Stop at the line that contains "The width and height of the screenshot is (1159, 572).". Until then, set down each line of the records exactly, beginning with the first, and skip pictures.

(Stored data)
_ _ _ _

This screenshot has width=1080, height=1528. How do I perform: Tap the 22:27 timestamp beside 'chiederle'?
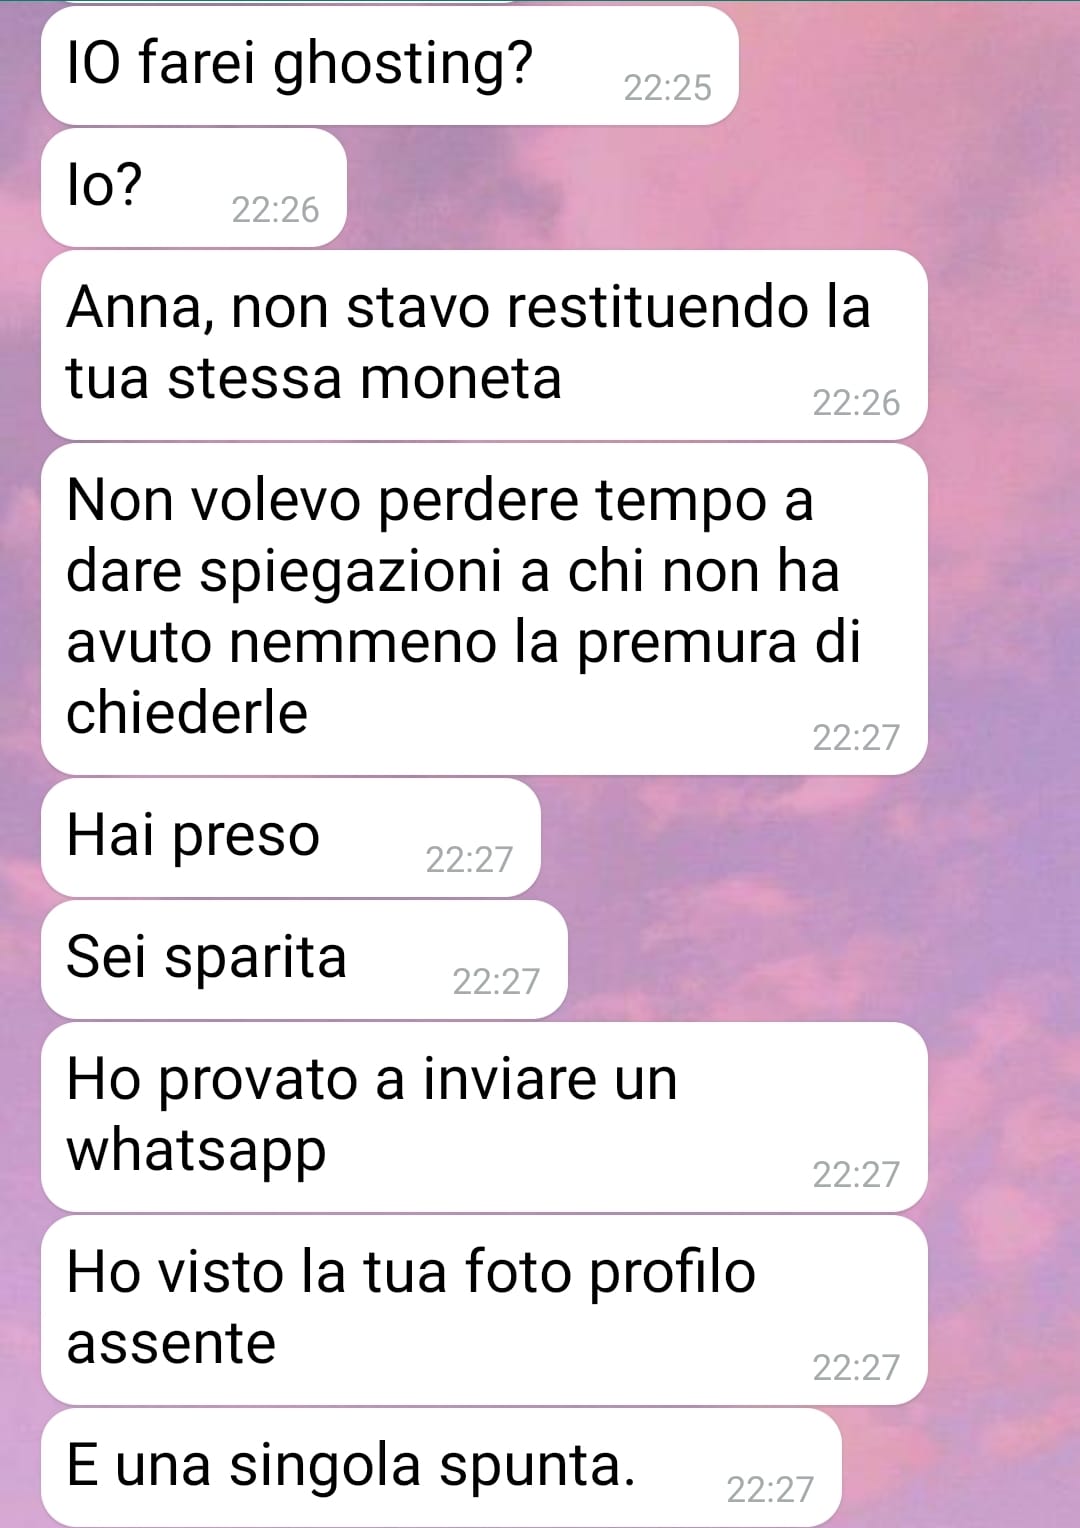coord(856,738)
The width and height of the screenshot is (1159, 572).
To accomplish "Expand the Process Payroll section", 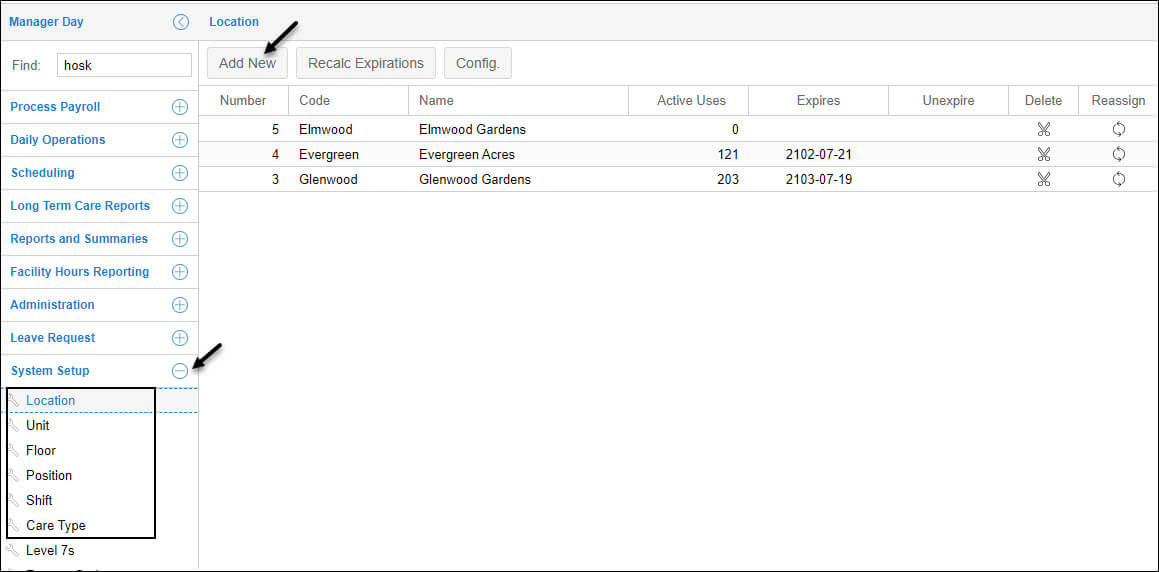I will (180, 107).
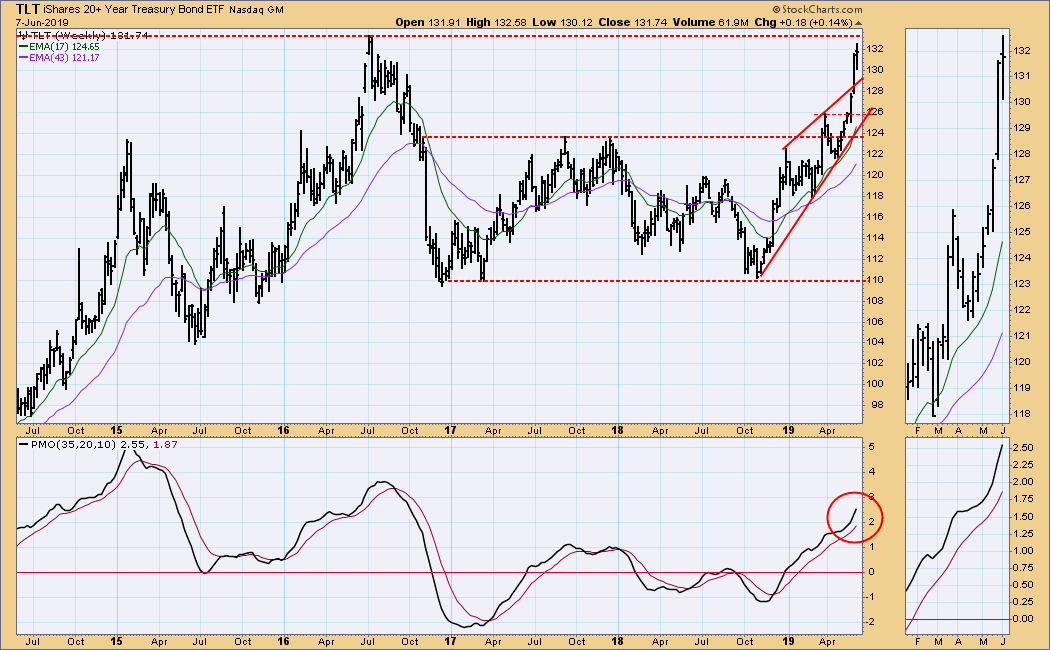Click the upper rising red trendline
The width and height of the screenshot is (1050, 650).
pos(822,113)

_ _ _ _

## SOLUTION TO THIS PROBLEM
This screenshot has width=1080, height=1528. How do I perform: Tap the 22:27 timestamp beside 'chiederle'?
coord(856,738)
The width and height of the screenshot is (1159, 572).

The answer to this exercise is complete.